Dlectricity to Return After Three-Year Hiatus

The festival known for lighting up Midtown Detroit is back on Sept. 22-23


Published:

Photograph Courtesy of Dlectricity

While Dlectricity was forced to take a hiatus during the construction of the Qline on Woodward Avenue (it’s hard to light up an area that is already vibrant with orange and yellow construction gear) the free outdoor art festival will finally return September 22-23.

Annemarie Borucki, director of Dlectricity, says the break gave her team time to tweak the festival. “We have a tightened footprint this year,” she says. “Instead of going from the DIA to the DSO, we’re going from the DIA to MOCAT. And we’re not reducing the number of projects. So the projects are more densely located, which is great.”

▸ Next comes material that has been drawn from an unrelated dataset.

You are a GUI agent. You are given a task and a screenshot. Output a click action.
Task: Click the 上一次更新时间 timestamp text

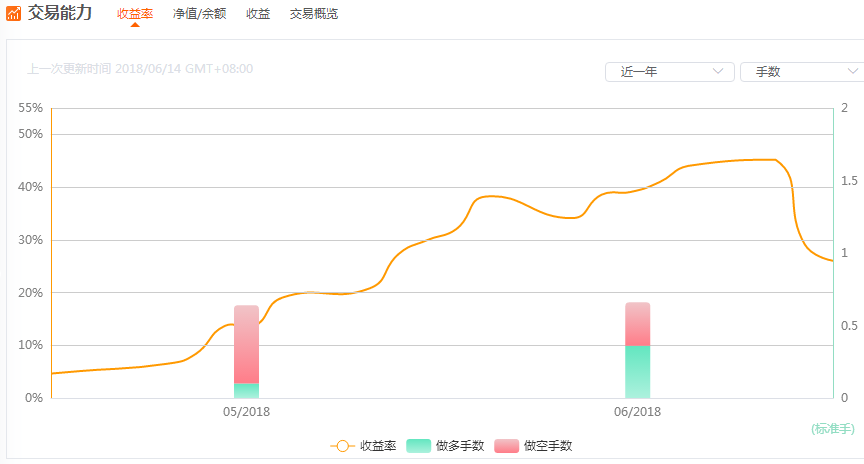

Borucki expects the smaller space will give attendees a more immersive experience. Instead of walking from project to project, people will be surrounded by light and art everywhere they turn.

This year’s festival will feature 36 local, national, and international artists, showcasing various installations of light, video, performance, and other unexpected works.

Multidisciplinary artist Rashaad Newsome, a headliner this year, says he’ll be busy both nights, showcasing both the “Shade Composition” exhibit, which highlights self-identifying African American women though gesture and music, as well as the much-anticipated “King of Arms Parade,” an annual traveling performance featuring renowned LGBTQ figures.

The parade will be led by the Cass Technical High School Marching Band and the Gabriel Brass Band, and will include members of the Miami Bike Life motorcycle crew, the Detroit Vogue scene, Philadelphia LGBTQ rapper Kevin JZ Prodigy, and more.

Newsome says the parade is meant to be a celebration of diversity and to give a voice to those that don’t have one. “The plan is to add even more local people to the parade,” he says. “The great thing about mass processional performance is that you can watch and participate simultaneously.”

More interactive favorites like the Light Bike Parade will also return this year, which more than 3,000 are expected to participate in.